(Dataset excerpts)
########################################
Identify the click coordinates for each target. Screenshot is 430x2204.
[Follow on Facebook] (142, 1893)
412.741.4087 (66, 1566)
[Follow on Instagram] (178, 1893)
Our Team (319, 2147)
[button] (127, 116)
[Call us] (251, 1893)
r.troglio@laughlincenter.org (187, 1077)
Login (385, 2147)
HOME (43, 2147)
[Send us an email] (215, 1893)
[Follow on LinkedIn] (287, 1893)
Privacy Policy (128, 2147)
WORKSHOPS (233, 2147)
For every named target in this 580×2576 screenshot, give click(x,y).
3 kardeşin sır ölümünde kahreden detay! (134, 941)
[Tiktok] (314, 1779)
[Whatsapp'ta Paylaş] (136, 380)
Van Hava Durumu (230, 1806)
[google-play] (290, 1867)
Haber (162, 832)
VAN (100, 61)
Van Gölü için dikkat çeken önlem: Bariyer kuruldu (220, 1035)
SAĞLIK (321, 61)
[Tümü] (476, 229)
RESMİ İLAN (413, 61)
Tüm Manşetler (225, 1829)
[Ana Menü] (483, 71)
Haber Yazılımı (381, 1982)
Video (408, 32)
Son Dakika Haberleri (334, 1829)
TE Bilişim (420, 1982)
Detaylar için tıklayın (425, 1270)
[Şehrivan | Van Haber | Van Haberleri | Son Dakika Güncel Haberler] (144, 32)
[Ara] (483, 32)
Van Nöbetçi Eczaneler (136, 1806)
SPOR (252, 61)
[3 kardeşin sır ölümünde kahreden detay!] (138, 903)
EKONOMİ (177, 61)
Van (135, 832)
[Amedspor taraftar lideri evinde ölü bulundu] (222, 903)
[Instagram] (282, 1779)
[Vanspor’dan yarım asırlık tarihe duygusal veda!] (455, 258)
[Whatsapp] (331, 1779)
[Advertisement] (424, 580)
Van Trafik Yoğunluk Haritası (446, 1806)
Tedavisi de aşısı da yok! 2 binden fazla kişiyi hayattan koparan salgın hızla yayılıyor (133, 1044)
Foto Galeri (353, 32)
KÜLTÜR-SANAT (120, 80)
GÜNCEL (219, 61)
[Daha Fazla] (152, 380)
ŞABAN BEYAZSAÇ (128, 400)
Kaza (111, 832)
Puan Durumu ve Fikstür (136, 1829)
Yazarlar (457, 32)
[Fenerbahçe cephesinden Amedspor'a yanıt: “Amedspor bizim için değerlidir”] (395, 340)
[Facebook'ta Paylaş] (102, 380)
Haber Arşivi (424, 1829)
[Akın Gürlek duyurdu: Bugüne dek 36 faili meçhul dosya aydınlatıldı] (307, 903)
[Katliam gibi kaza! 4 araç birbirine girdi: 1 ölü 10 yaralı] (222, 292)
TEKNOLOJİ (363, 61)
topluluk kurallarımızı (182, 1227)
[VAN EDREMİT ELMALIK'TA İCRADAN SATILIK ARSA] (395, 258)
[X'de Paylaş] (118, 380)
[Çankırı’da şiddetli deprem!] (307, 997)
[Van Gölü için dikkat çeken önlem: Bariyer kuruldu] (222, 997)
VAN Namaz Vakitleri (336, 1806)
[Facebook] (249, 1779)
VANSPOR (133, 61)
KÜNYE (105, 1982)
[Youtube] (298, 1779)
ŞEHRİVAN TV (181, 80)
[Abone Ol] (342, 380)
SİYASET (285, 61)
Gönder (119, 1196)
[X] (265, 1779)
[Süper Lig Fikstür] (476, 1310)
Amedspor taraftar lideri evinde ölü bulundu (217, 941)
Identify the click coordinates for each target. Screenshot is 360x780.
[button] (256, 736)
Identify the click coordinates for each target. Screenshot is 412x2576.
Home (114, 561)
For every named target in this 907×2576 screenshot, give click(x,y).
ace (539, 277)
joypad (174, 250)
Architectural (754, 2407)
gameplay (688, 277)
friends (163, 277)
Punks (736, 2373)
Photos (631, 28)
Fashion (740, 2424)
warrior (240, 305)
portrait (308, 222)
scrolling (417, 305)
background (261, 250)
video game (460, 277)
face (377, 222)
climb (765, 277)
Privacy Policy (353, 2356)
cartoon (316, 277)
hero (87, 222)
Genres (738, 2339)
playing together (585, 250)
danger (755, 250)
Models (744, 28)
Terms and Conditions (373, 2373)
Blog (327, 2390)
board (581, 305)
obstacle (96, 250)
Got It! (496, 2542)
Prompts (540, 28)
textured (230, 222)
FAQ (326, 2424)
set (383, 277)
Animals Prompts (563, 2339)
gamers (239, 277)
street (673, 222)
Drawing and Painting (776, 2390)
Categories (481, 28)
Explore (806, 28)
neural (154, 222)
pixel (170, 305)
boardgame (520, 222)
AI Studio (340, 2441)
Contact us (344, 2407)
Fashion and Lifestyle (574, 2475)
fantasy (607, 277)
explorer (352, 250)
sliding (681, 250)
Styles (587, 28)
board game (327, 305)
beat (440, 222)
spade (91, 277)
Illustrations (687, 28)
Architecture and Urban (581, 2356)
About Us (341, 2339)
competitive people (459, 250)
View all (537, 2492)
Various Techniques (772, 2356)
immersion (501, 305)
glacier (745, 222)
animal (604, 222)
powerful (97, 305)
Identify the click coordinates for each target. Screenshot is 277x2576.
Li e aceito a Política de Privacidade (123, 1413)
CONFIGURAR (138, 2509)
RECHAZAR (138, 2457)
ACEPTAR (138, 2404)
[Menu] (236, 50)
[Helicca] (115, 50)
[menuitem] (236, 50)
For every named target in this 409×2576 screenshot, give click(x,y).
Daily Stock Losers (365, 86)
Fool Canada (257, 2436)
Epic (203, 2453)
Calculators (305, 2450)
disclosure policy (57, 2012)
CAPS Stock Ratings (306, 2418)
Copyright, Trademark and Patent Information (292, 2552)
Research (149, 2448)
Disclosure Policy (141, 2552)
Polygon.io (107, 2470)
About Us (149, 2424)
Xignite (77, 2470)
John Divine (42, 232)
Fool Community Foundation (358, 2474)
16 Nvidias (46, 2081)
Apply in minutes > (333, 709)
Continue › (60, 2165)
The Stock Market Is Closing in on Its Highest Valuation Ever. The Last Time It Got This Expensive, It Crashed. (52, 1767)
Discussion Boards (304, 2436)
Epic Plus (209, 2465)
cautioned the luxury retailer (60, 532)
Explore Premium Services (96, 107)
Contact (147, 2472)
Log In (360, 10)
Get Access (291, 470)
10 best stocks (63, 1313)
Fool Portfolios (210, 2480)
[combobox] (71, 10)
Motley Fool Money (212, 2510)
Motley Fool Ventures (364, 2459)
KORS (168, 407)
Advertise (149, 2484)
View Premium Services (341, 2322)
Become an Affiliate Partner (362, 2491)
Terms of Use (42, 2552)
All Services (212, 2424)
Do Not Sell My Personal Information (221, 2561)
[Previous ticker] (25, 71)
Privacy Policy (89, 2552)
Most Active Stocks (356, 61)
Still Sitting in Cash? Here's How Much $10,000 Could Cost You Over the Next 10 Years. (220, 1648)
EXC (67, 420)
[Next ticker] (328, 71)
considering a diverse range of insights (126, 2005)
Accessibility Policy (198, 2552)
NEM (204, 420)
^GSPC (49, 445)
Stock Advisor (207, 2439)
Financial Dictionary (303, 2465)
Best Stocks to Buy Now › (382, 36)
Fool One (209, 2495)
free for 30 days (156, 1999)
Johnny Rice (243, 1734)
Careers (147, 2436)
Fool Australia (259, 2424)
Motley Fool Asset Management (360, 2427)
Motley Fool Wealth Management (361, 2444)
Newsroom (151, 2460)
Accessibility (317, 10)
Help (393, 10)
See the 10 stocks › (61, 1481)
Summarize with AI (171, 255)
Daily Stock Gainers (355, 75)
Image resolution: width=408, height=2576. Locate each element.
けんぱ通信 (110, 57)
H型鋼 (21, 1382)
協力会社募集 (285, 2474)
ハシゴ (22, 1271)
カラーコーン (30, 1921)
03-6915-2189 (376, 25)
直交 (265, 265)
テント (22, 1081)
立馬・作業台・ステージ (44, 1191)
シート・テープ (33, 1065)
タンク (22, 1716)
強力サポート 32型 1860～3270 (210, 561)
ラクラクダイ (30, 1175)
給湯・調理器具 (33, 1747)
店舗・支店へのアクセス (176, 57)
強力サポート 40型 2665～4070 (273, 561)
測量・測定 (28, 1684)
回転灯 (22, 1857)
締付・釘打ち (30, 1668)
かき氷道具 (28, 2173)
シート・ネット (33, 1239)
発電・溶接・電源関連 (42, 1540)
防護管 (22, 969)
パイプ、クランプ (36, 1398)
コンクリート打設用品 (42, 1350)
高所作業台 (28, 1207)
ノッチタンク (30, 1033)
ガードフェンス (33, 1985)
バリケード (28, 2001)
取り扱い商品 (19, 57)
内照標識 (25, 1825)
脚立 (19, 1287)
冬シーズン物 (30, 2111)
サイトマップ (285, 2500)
########################################
EXERCISE >> From the entries above, extract only the lines running from the one containing "Explore (806, 28)" through the one containing "NEM (204, 420)", inclusive.

COMPLETED EXERCISE >>
Explore (806, 28)
neural (154, 222)
pixel (170, 305)
boardgame (520, 222)
AI Studio (340, 2441)
Contact us (344, 2407)
Fashion and Lifestyle (574, 2475)
fantasy (607, 277)
explorer (352, 250)
sliding (681, 250)
Styles (587, 28)
board game (327, 305)
beat (440, 222)
spade (91, 277)
Illustrations (687, 28)
Architecture and Urban (581, 2356)
About Us (341, 2339)
competitive people (459, 250)
View all (537, 2492)
Various Techniques (772, 2356)
immersion (501, 305)
glacier (745, 222)
animal (604, 222)
powerful (97, 305)
Identify the click coordinates for each target. Screenshot is 277x2576.
Li e aceito a Política de Privacidade (123, 1413)
CONFIGURAR (138, 2509)
RECHAZAR (138, 2457)
ACEPTAR (138, 2404)
[Menu] (236, 50)
[Helicca] (115, 50)
[menuitem] (236, 50)
For every named target in this 409×2576 screenshot, give click(x,y).
Daily Stock Losers (365, 86)
Fool Canada (257, 2436)
Epic (203, 2453)
Calculators (305, 2450)
disclosure policy (57, 2012)
CAPS Stock Ratings (306, 2418)
Copyright, Trademark and Patent Information (292, 2552)
Research (149, 2448)
Disclosure Policy (141, 2552)
Polygon.io (107, 2470)
About Us (149, 2424)
Xignite (77, 2470)
John Divine (42, 232)
Fool Community Foundation (358, 2474)
16 Nvidias (46, 2081)
Apply in minutes > (333, 709)
Continue › (60, 2165)
The Stock Market Is Closing in on Its Highest Valuation Ever. The Last Time It Got This Expensive, It Crashed. (52, 1767)
Discussion Boards (304, 2436)
Epic Plus (209, 2465)
cautioned the luxury retailer (60, 532)
Explore Premium Services (96, 107)
Contact (147, 2472)
Log In (360, 10)
Get Access (291, 470)
10 best stocks (63, 1313)
Fool Portfolios (210, 2480)
[combobox] (71, 10)
Motley Fool Money (212, 2510)
Motley Fool Ventures (364, 2459)
KORS (168, 407)
Advertise (149, 2484)
View Premium Services (341, 2322)
Become an Affiliate Partner (362, 2491)
Terms of Use (42, 2552)
All Services (212, 2424)
Do Not Sell My Personal Information (221, 2561)
[Previous ticker] (25, 71)
Privacy Policy (89, 2552)
Most Active Stocks (356, 61)
Still Sitting in Cash? Here's How Much $10,000 Could Cost You Over the Next 10 Years. (220, 1648)
EXC (67, 420)
[Next ticker] (328, 71)
considering a diverse range of insights (126, 2005)
Accessibility Policy (198, 2552)
NEM (204, 420)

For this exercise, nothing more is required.